Im Nahen Osten gibt es immer die Vorstellung, daß Wasser zu Krieg führen kann, weil es so knapp ist; gleichzeitig kann Wasser aber auch eine Möglichkeit sein, Frieden zu schaffen, denn jeder braucht Wasser. Dazu gibt es das Vorbild der Vereinbarungen zum internationalen Wasser, der internationalen Grundwasserschichten und Flüsse.
Die wichtigste Möglichkeit, auch entlegene Gebiete zu versorgen, ist die Einbeziehung aller Länder in einen globalen Plan. Das war die Grundidee des Johnston-Plans in der Eisenhower-Ära, und ich glaube, wir sollten in der internationalen Gemeinschaft an dieser Möglichkeit arbeiten. Denn wie der frühere israelische Präsident Schimon Peres sagte: Wenn wir Frieden wollen, wird Wasser kein Problem sein. Meiner Meinung nach gibt es also entweder genug Wasser in einigen Gebieten, oder man kann dort, wo es kein Wasser gibt, neue Lösungen finden, um mehr Wasser zu bekommen. Deshalb ist dieses Projekt (der Oasenplan) sehr lohnenswert, und es wäre ein Erfolg für die Wasserentsalzung und für alle Länder im Nahen Osten.

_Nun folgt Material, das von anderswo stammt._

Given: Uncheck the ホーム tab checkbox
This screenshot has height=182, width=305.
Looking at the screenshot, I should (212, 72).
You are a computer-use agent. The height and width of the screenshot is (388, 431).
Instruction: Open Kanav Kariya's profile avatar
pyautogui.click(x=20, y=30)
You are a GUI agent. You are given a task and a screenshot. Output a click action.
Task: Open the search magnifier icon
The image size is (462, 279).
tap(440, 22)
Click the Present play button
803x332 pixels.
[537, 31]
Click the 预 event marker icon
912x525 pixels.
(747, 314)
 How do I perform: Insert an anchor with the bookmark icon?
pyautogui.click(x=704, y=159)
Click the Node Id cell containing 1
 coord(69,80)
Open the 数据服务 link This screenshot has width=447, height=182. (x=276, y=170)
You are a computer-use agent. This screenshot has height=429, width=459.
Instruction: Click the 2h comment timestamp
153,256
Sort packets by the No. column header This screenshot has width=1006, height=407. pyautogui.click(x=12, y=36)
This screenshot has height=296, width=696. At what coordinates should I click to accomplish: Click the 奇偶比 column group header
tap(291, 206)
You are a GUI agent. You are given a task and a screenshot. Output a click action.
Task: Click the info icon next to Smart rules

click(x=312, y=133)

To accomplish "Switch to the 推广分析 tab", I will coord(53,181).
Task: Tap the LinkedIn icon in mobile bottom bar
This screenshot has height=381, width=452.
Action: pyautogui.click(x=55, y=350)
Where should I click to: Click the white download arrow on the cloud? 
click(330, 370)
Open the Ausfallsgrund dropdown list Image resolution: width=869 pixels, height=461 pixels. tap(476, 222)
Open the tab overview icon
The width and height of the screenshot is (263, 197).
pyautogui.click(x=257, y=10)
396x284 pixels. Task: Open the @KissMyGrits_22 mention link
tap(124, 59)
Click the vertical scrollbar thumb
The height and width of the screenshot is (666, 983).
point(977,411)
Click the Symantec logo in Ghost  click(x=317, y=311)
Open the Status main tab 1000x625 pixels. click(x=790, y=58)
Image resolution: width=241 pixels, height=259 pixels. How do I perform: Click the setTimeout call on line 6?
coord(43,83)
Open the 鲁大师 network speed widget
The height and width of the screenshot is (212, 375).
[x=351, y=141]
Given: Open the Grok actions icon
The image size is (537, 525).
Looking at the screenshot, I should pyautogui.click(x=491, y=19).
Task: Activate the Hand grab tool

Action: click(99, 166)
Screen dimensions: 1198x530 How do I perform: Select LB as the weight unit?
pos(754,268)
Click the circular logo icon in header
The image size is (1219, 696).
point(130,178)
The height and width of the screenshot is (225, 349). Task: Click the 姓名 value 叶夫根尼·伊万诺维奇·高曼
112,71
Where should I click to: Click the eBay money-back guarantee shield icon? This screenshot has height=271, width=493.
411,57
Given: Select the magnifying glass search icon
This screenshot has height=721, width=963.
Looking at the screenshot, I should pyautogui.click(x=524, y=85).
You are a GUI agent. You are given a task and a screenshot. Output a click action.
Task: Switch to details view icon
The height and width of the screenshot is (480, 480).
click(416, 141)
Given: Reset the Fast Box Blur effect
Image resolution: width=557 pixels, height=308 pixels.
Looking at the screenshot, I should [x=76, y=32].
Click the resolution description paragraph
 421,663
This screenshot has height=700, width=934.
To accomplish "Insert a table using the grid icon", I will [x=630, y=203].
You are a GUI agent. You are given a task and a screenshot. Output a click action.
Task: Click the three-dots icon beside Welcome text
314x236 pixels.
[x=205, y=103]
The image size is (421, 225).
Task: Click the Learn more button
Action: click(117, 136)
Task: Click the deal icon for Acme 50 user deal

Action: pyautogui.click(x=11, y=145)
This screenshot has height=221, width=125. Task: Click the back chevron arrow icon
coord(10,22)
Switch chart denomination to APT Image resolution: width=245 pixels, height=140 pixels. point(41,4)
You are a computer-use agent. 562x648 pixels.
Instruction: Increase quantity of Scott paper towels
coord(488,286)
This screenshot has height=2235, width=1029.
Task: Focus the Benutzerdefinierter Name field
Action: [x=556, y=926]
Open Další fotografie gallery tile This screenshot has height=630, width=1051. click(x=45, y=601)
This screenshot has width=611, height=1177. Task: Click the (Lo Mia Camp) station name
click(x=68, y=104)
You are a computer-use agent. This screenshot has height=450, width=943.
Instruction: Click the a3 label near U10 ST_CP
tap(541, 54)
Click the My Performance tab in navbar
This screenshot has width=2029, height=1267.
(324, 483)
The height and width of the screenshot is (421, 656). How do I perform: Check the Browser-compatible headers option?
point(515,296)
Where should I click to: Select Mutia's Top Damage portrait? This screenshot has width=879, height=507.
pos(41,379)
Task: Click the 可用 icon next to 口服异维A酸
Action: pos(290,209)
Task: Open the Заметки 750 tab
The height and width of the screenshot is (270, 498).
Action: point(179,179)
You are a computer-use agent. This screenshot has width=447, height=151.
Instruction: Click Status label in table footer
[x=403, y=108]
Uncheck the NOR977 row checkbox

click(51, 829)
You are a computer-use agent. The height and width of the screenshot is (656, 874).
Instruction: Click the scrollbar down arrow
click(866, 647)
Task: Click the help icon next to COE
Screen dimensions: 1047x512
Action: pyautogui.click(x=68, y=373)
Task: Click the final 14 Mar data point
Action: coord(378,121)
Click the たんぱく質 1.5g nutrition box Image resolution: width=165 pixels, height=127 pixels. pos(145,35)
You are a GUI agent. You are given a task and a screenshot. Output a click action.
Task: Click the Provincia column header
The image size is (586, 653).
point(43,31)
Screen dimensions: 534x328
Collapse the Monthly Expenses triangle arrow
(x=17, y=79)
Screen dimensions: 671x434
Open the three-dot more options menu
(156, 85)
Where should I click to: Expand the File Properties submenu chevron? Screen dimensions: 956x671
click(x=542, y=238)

Wir wissen, daß wir die Technologie haben, und wir können diese Technologie natürlich mit neuen Energiequellen und vielleicht mit Kernenergie verstärken. Deshalb bin ich immer noch optimistisch. Vielleicht nicht im nächsten Jahr, vielleicht in fünf oder zehn Jahren, aber es gibt heute viele technische Möglichkeiten, mit Wasser zum Frieden zu kommen. Ich danke Ihnen vielmals.
Anmerkung
1. Siehe „Die wirtschaftliche Grundlage für den Frieden in Südwestasien“, Neue Solidarität 20/2024.